- **WORK REQUIRED**: Only the lines below, from the one with "You are a computer-use agent. Screen dimensions: 1529x860" through the one with "Given: Click the Find", are to be written out, exactly.

*** Opening AVAILABLE RECORDS ***

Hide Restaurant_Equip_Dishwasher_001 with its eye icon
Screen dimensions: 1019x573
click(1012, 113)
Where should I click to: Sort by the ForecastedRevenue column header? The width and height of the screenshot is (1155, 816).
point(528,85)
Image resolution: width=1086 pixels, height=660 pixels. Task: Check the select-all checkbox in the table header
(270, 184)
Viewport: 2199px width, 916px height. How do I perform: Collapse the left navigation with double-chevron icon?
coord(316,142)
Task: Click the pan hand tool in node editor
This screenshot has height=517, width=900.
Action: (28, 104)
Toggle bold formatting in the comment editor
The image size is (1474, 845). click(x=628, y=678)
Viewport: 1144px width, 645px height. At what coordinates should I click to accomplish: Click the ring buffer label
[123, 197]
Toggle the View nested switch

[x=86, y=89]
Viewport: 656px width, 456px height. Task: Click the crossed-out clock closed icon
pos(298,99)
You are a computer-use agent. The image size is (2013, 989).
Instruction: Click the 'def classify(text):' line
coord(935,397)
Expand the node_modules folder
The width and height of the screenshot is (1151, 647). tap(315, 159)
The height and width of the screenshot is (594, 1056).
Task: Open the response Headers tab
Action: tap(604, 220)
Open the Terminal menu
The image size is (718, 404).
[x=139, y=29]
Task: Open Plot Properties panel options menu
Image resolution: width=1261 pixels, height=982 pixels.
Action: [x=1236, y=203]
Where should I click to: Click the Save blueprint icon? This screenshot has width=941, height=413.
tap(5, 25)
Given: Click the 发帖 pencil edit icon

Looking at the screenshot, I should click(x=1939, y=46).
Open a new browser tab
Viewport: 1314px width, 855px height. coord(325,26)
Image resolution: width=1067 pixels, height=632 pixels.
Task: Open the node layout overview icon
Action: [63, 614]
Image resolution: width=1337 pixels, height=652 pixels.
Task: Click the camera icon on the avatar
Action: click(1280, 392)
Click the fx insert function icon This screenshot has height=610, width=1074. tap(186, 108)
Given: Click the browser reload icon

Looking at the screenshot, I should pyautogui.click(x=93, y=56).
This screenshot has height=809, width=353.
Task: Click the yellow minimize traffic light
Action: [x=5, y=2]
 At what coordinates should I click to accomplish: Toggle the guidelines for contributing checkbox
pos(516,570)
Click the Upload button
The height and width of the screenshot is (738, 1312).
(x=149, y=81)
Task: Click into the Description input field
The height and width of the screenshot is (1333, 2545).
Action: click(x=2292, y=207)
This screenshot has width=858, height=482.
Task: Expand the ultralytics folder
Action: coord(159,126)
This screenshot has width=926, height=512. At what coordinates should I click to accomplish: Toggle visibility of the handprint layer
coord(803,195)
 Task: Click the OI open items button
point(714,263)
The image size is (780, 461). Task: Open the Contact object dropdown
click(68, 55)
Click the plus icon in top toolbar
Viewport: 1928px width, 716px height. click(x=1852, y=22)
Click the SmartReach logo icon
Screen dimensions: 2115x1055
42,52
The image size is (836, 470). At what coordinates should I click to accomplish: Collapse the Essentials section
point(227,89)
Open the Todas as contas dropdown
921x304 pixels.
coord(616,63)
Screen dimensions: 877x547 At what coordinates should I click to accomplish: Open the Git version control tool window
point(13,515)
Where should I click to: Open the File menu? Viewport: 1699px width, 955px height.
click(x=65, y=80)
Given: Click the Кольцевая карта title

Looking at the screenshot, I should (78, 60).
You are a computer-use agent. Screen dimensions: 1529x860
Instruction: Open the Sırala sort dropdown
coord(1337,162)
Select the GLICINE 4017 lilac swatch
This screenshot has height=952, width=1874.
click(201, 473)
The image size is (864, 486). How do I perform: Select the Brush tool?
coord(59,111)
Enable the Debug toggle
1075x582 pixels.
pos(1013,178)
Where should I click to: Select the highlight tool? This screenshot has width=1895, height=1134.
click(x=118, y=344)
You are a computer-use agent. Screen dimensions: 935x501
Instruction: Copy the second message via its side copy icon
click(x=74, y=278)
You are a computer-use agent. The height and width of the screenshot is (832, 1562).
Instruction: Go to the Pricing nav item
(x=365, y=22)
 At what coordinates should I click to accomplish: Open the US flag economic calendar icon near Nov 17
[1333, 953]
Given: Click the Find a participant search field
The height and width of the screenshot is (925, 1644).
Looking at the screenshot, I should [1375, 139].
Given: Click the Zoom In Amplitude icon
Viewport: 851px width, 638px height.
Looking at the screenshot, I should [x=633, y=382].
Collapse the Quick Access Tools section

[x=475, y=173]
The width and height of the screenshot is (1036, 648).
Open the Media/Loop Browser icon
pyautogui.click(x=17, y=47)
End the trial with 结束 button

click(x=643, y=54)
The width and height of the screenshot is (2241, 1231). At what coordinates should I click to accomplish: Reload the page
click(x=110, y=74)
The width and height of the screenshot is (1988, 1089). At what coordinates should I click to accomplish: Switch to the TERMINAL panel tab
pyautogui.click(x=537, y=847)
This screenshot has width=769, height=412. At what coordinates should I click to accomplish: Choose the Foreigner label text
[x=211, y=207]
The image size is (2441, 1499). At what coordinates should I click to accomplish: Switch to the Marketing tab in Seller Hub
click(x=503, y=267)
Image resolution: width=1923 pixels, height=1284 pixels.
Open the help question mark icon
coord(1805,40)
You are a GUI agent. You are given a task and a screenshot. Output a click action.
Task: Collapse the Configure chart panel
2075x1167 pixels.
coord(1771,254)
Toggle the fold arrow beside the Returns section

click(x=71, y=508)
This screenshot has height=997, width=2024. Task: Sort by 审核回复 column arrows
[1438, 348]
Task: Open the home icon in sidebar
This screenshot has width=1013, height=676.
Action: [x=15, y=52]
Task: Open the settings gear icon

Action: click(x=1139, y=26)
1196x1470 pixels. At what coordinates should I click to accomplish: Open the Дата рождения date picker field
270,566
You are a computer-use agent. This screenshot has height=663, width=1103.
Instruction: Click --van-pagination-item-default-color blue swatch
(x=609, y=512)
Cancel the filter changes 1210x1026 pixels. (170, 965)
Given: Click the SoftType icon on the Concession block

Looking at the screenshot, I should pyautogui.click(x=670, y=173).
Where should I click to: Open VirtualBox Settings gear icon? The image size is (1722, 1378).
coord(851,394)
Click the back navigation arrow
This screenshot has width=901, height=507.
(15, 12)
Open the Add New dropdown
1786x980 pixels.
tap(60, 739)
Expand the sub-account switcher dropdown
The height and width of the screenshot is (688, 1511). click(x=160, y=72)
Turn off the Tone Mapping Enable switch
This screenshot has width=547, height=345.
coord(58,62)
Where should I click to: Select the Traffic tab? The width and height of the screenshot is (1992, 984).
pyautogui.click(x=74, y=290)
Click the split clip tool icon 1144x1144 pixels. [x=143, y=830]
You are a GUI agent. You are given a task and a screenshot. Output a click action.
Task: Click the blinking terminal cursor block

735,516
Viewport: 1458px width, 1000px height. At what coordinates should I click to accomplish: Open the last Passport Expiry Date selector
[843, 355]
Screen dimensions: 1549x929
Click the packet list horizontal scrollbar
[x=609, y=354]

*** Closing AVAILABLE RECORDS ***

- **ANSWER AREA**:
You are a computer-use agent. Screen dimensions: 1529x860
Instruction: Open the Sırala sort dropdown
coord(1337,162)
Select the GLICINE 4017 lilac swatch
This screenshot has height=952, width=1874.
click(201, 473)
The image size is (864, 486). How do I perform: Select the Brush tool?
coord(59,111)
Enable the Debug toggle
1075x582 pixels.
pos(1013,178)
Where should I click to: Select the highlight tool? This screenshot has width=1895, height=1134.
click(x=118, y=344)
You are a computer-use agent. Screen dimensions: 935x501
Instruction: Copy the second message via its side copy icon
click(x=74, y=278)
You are a computer-use agent. The height and width of the screenshot is (832, 1562).
Instruction: Go to the Pricing nav item
(x=365, y=22)
 At what coordinates should I click to accomplish: Open the US flag economic calendar icon near Nov 17
[1333, 953]
Given: Click the Find a participant search field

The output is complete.